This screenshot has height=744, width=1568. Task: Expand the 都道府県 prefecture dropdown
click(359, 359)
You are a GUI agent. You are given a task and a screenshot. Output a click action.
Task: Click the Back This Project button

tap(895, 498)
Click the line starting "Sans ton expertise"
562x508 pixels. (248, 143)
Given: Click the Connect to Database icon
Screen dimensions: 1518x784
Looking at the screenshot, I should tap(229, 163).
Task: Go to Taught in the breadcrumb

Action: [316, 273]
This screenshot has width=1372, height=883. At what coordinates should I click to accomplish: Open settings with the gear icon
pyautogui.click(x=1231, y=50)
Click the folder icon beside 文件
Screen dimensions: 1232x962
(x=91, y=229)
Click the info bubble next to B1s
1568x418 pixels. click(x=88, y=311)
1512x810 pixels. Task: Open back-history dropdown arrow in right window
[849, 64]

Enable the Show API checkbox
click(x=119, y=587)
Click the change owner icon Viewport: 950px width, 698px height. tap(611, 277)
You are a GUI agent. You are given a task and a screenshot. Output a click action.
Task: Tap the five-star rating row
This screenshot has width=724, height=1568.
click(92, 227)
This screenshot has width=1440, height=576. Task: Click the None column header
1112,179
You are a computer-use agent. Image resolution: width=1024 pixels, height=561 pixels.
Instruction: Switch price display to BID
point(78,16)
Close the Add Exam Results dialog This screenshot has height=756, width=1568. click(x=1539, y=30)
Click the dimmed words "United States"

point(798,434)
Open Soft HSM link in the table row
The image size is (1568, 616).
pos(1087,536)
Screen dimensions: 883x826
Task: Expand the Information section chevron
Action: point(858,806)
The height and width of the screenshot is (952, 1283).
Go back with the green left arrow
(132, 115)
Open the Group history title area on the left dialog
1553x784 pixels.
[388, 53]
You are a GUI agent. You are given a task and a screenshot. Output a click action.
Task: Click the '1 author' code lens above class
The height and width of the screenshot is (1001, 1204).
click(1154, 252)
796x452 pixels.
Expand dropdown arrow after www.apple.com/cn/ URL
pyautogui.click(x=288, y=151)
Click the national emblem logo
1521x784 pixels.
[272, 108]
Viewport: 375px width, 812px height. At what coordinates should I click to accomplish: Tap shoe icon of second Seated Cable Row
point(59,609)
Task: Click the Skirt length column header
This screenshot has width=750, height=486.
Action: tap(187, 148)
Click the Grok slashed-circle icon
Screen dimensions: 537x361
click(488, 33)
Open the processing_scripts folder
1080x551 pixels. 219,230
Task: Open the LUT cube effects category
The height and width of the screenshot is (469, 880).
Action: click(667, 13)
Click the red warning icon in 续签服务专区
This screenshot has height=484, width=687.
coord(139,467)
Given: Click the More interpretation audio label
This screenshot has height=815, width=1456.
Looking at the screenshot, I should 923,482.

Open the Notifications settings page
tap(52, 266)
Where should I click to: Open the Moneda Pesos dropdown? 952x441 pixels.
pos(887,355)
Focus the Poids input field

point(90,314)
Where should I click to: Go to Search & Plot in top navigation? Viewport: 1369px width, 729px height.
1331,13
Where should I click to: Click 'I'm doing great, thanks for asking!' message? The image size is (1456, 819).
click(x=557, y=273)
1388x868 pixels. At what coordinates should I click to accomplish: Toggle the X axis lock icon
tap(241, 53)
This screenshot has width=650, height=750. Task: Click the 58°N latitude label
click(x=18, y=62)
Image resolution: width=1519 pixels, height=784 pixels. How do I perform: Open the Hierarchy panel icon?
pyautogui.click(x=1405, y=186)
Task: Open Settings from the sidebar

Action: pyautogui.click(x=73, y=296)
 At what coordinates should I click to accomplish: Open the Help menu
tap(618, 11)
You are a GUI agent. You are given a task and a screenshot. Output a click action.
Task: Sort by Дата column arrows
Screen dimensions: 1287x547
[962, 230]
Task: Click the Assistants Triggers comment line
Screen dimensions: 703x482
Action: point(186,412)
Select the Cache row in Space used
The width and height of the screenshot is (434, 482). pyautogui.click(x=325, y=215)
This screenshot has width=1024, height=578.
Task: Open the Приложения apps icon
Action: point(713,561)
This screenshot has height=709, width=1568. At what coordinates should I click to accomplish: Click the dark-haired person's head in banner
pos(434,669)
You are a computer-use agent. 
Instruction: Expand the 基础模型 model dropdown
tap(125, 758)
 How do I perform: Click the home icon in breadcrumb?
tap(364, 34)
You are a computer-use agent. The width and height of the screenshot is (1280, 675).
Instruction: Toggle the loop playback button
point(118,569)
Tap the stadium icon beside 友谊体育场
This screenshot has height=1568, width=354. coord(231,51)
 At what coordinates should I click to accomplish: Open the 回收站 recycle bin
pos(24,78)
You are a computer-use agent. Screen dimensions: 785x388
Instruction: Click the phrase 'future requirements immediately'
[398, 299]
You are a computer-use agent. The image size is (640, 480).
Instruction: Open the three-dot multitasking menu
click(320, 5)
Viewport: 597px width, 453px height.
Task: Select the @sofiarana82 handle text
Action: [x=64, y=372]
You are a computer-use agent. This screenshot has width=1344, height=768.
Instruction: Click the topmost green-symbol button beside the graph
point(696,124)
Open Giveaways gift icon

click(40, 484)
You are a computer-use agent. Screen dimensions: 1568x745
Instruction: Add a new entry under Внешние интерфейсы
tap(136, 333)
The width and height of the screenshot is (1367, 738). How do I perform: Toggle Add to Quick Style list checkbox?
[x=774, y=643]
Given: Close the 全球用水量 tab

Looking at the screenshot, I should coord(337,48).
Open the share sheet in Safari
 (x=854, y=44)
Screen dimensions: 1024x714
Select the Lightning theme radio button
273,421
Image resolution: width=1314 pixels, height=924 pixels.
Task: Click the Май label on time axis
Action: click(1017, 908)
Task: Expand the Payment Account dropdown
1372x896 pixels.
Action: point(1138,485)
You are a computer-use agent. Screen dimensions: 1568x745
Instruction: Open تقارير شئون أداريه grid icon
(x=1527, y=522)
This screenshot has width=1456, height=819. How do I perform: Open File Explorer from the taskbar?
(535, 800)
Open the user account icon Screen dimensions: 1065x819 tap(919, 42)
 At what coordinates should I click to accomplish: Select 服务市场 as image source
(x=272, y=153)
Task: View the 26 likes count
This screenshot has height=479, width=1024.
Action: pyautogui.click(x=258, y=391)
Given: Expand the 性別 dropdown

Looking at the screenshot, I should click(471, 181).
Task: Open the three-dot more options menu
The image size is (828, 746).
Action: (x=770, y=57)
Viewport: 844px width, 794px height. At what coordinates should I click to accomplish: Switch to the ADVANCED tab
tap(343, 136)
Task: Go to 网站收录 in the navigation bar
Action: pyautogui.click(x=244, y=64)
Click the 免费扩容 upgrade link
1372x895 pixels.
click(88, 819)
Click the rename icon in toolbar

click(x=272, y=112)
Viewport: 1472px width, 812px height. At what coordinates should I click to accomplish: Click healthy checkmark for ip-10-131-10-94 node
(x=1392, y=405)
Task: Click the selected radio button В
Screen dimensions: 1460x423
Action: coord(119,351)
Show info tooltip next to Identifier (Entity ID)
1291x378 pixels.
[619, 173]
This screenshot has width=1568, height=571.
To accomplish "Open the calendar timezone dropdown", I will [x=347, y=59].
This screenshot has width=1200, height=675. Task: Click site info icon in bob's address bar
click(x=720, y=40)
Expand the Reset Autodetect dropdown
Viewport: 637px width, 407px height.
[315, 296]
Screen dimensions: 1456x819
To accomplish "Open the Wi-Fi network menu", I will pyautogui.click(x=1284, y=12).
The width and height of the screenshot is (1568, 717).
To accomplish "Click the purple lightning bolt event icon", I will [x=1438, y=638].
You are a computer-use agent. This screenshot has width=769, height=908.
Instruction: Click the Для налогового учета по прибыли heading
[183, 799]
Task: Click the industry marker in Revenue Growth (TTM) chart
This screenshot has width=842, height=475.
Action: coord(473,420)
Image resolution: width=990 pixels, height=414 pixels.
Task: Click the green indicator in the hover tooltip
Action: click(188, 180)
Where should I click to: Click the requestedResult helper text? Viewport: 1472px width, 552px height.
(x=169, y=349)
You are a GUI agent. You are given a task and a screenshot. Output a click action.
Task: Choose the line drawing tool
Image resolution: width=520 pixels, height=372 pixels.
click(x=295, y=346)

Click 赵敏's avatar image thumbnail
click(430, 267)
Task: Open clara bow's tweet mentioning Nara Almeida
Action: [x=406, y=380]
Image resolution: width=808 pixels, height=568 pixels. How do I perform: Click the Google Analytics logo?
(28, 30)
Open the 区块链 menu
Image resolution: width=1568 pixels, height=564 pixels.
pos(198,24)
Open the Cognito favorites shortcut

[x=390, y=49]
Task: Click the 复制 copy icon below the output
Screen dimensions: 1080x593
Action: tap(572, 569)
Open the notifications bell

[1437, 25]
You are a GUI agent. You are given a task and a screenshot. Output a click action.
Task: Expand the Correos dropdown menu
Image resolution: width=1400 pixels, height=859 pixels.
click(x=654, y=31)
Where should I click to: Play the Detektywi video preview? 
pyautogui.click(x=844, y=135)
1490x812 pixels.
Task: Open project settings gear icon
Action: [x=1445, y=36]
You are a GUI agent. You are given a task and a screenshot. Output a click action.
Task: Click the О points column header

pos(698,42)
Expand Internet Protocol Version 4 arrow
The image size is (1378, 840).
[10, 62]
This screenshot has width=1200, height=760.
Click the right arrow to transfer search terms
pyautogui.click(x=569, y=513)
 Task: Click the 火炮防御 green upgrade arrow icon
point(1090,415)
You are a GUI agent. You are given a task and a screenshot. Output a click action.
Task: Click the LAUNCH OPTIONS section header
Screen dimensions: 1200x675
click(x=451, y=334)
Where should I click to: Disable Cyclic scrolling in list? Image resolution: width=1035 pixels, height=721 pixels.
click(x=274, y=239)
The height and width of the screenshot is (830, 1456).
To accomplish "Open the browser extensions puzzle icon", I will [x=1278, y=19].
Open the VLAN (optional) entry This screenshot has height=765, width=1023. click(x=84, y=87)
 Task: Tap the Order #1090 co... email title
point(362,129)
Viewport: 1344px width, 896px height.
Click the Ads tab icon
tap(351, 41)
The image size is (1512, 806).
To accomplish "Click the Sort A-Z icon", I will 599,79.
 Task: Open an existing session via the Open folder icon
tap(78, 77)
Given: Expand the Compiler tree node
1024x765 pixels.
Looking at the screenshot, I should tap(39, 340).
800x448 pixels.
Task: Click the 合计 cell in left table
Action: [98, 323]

* * * * *

[INSTRUCTION] Write out the lines from the line with "1512x810 pixels. Task: Open" up to and including the line with "point(798,434)", exactly as they appear.

[ANSWER IN FULL]
1512x810 pixels. Task: Open back-history dropdown arrow in right window
[849, 64]

Enable the Show API checkbox
click(x=119, y=587)
Click the change owner icon Viewport: 950px width, 698px height. tap(611, 277)
You are a GUI agent. You are given a task and a screenshot. Output a click action.
Task: Tap the five-star rating row
This screenshot has width=724, height=1568.
click(92, 227)
This screenshot has width=1440, height=576. Task: Click the None column header
1112,179
You are a computer-use agent. Image resolution: width=1024 pixels, height=561 pixels.
Instruction: Switch price display to BID
point(78,16)
Close the Add Exam Results dialog This screenshot has height=756, width=1568. click(x=1539, y=30)
Click the dimmed words "United States"

point(798,434)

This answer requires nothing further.